Ca, c’était bien un coup de Naid, toujours à vouloir que je ne me soucie pas de ses problèmes.

- C’est moi qui l’ai soignée la toute première fois, il y a sept ans, ça m’avait fait tellement de mal pour lui. C’est fou ce que certains peuvent être horribles avec nous, les Neltiads. Rien que de repenser à ce passé, j’en ai des frissons. Mais, depuis ce triste jour, le pauvre garçon a une toute autre vision du monde, ça l’a traumatisé, il a dû s’y habituer, cela a été si difficile pour lui. Il est une des nombreuses victimes, mais aussi l’un des rescapés de la bêtise humaine. Par Tiama, qu’a-t-il donc fait pour mériter cela… ?
- Pourquoi me dites-vous cela alors que vous venez de me dire que vous aviez fait la promesse à Naid de ne rien raconter à personne ?
- Il m’a juste fait promettre de ne pas dire de quoi il s’agit, c’est tout, mais pas le reste.
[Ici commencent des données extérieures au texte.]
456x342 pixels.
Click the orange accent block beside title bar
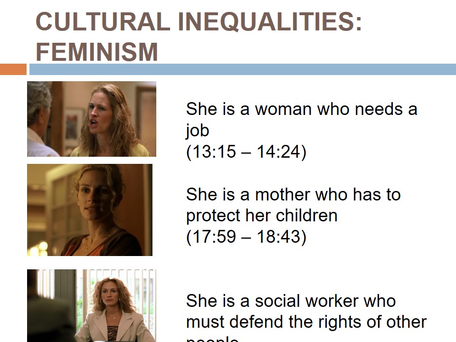13,69
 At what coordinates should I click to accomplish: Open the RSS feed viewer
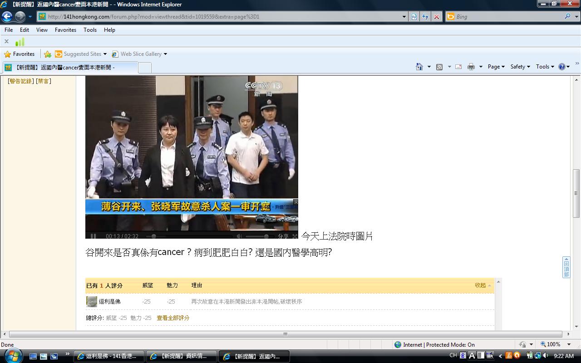[x=439, y=66]
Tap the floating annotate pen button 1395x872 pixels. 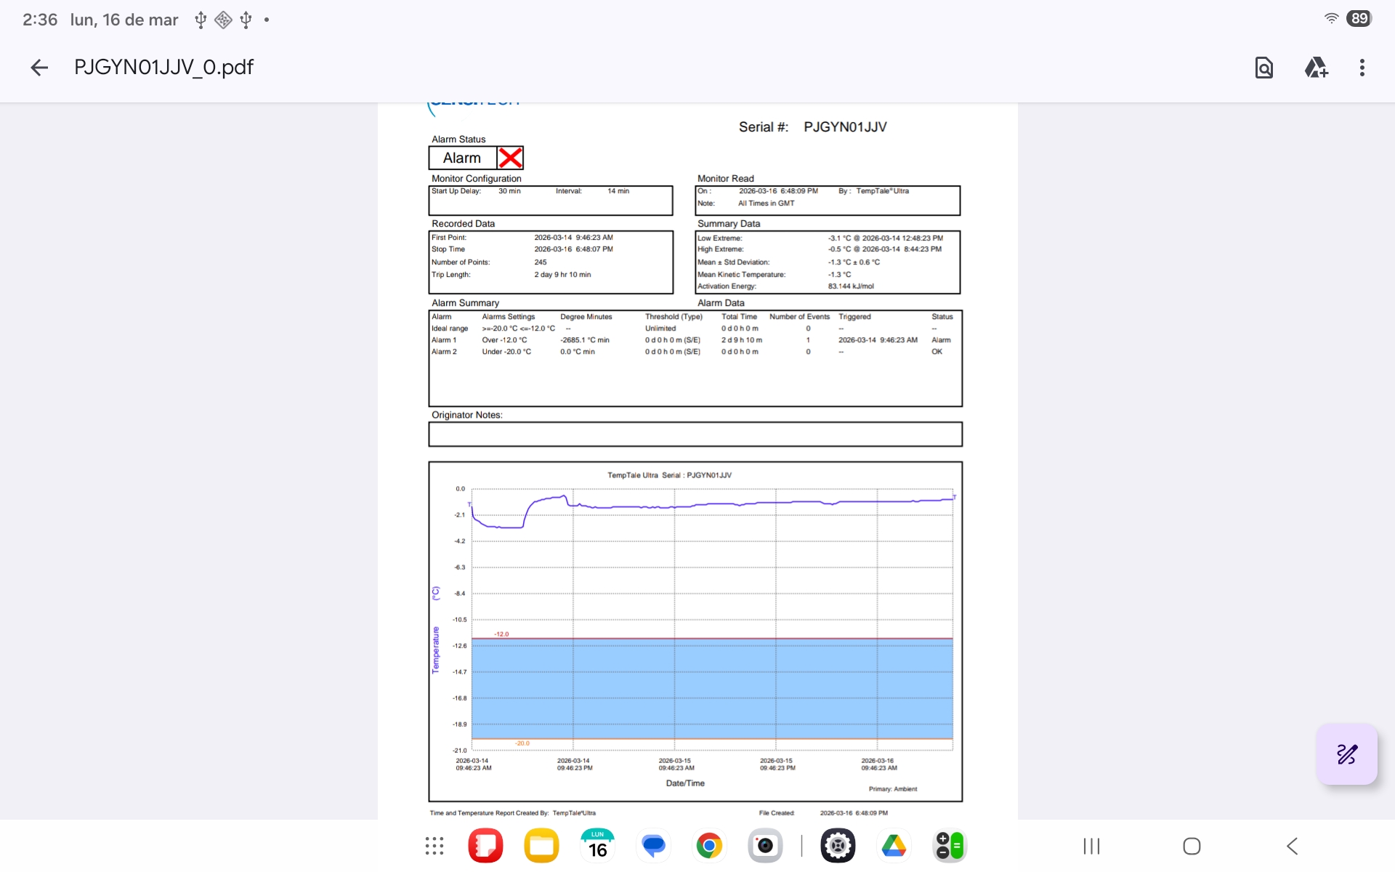(x=1346, y=754)
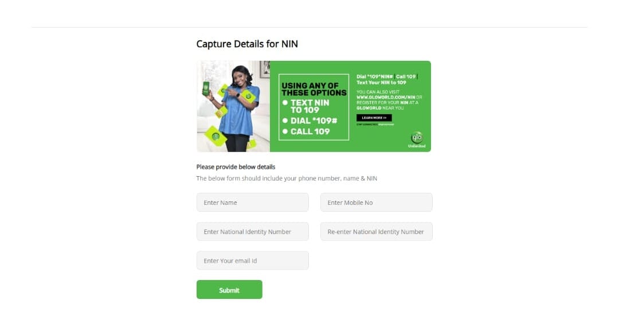Focus the Enter Mobile No field
Viewport: 619px width, 315px height.
pos(376,203)
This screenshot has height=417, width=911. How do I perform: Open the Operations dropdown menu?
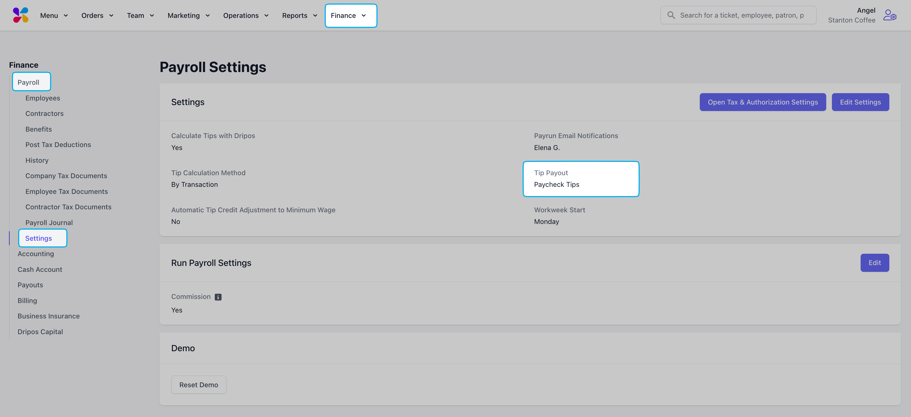coord(246,16)
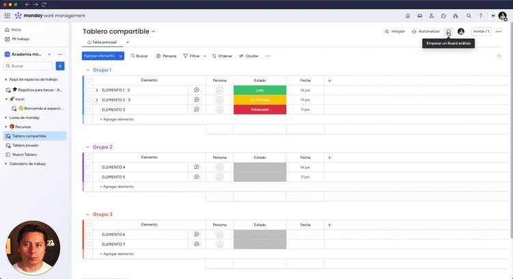513x279 pixels.
Task: Click the search magnifier in the top bar
Action: 469,15
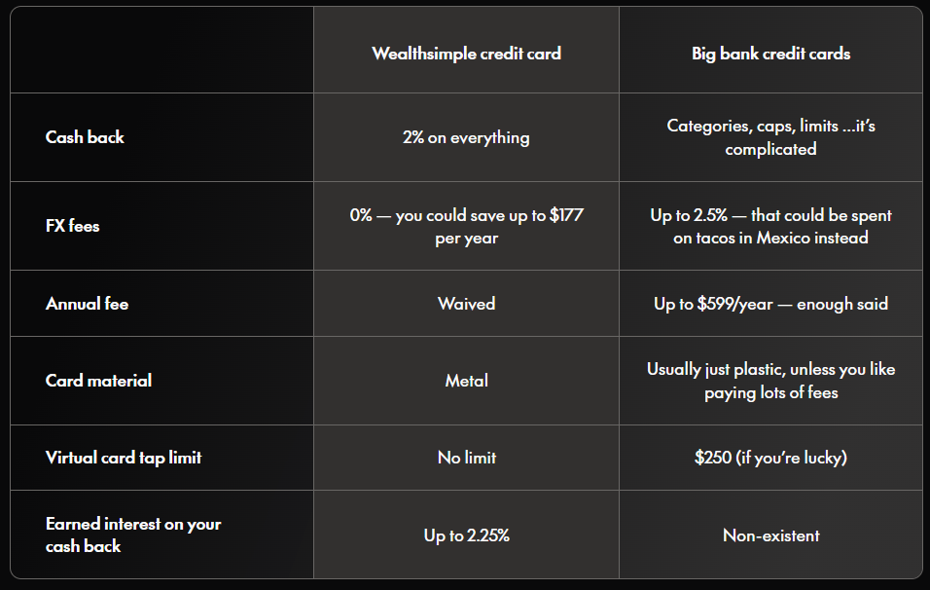Click the Waived annual fee cell
This screenshot has height=590, width=930.
[466, 304]
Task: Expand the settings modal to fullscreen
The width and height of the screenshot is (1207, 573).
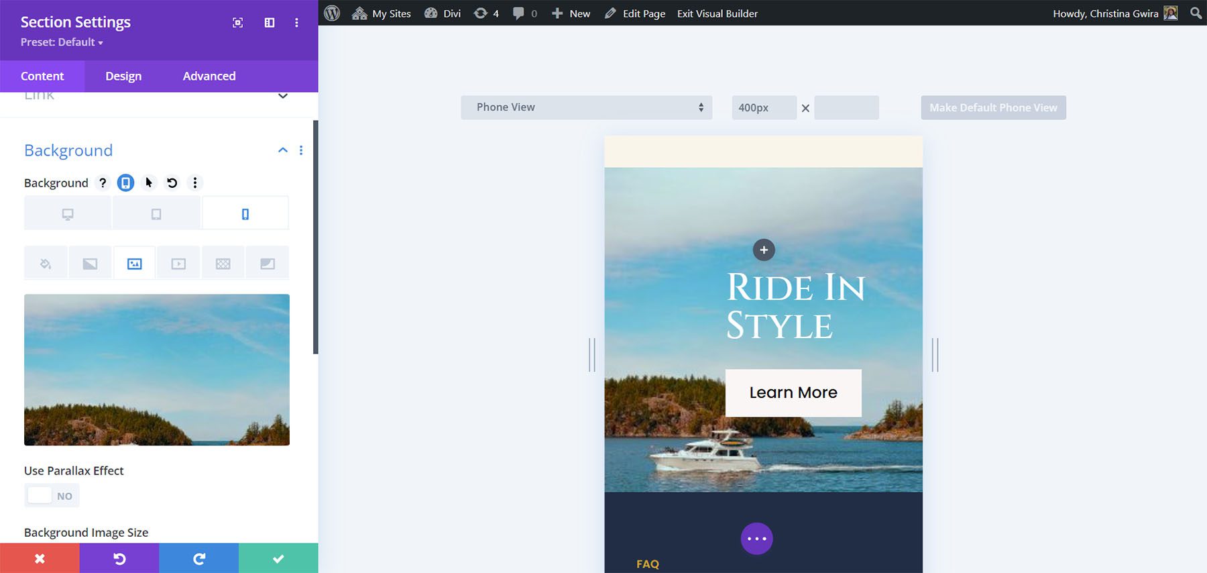Action: 237,23
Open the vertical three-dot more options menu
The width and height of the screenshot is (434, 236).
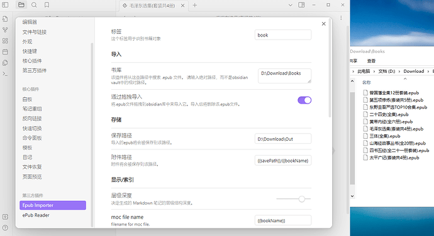341,18
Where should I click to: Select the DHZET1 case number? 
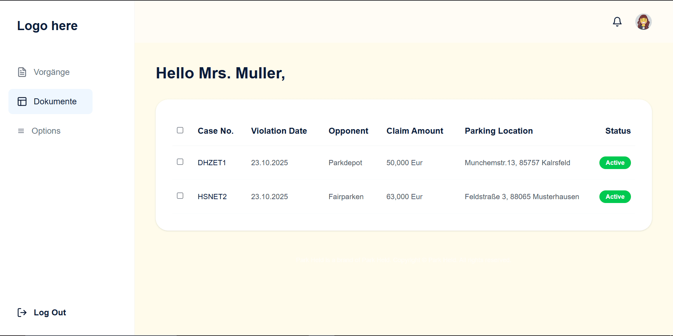(x=212, y=163)
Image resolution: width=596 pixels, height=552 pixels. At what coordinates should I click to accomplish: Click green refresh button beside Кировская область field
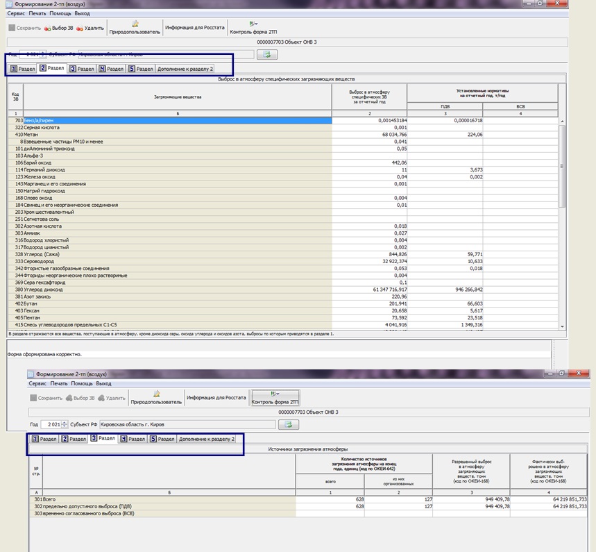288,424
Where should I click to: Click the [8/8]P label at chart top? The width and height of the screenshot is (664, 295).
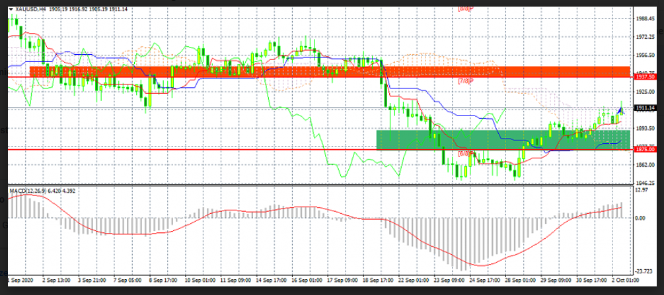tap(466, 10)
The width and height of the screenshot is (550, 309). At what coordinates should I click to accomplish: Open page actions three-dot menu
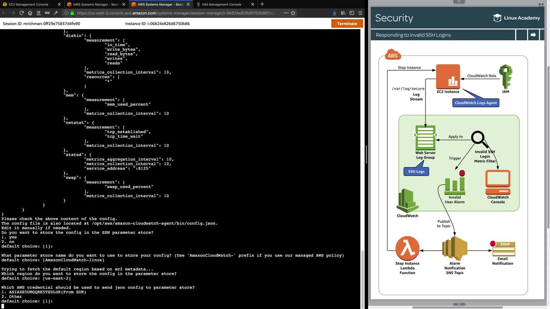[286, 13]
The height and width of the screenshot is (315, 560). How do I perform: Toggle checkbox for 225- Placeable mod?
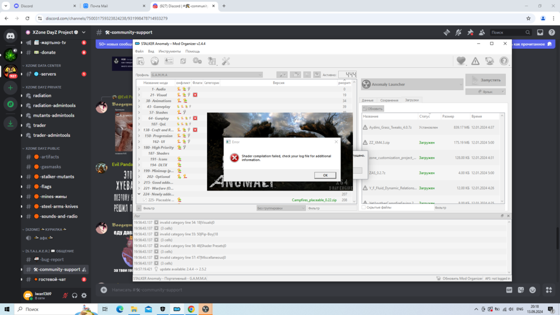[x=144, y=200]
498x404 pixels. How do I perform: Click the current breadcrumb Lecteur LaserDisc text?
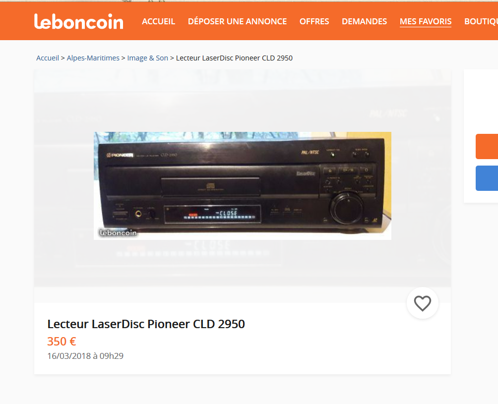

En tant que grande sœur également, je comprends que vous n’aimez pas être sans répondre concernant ses problèmes, car vous en souffrez autant que lui. Malheureusement, je tiens toujours parole.
- C’est normal…

De plus en plus de questions se créaient dans ma tête, qui allait bientôt exploser. Quel passé avait vécu Naid pour être aussi terrible à raconter…j’avais tout à coup peur de la vérité. Puis, la guérisseuse rangea tout son matériel dans son panier et se leva, son cabas sous le bras.

- A présent, si vous le désirez, vous pouvez sortir, me dit-elle. Faites juste attention à ne pas vous cognez votre épaule.
- D’accord, merci.

Puis, elle sortit de la pièce et ferma la porte. Astiran me regarda, amusé.

- Ton pouvoir a encore fait des merveilles, me dit-il.
- Oui…lui répondis-je. Il commence à se présenter de plus en plus fréquemment…et le tien ?

Il soupira en croisant ses bras.

- Ca n’avance pas…me dit-il. Je ne vois rien de nouveau.
- Ce n’est pas grave, lui répondis-je en lui attrapant la main. Il se manifestera sûrement bientôt.
- Oh…je ne m’inquiète pas. J’attendrai le temps qu’il faudra. Mais, à présent, cela te dirait que Naid et moi te fassions visiter Ephyr. En compagnie de Yasalyn également.
- Oui, bien sûr, répondis-je enchantée.

Avec l’aide d’Astiran, je me levai du lit, car mes membres étaient tout engourdis. Je vis également que l’on m’avait laissé des vêtements propres sur la chaise. M’y approchant lentement, je m’en saisis d’une main. Puis, je me retournai vers Astiran, l’air quelque peu insistant.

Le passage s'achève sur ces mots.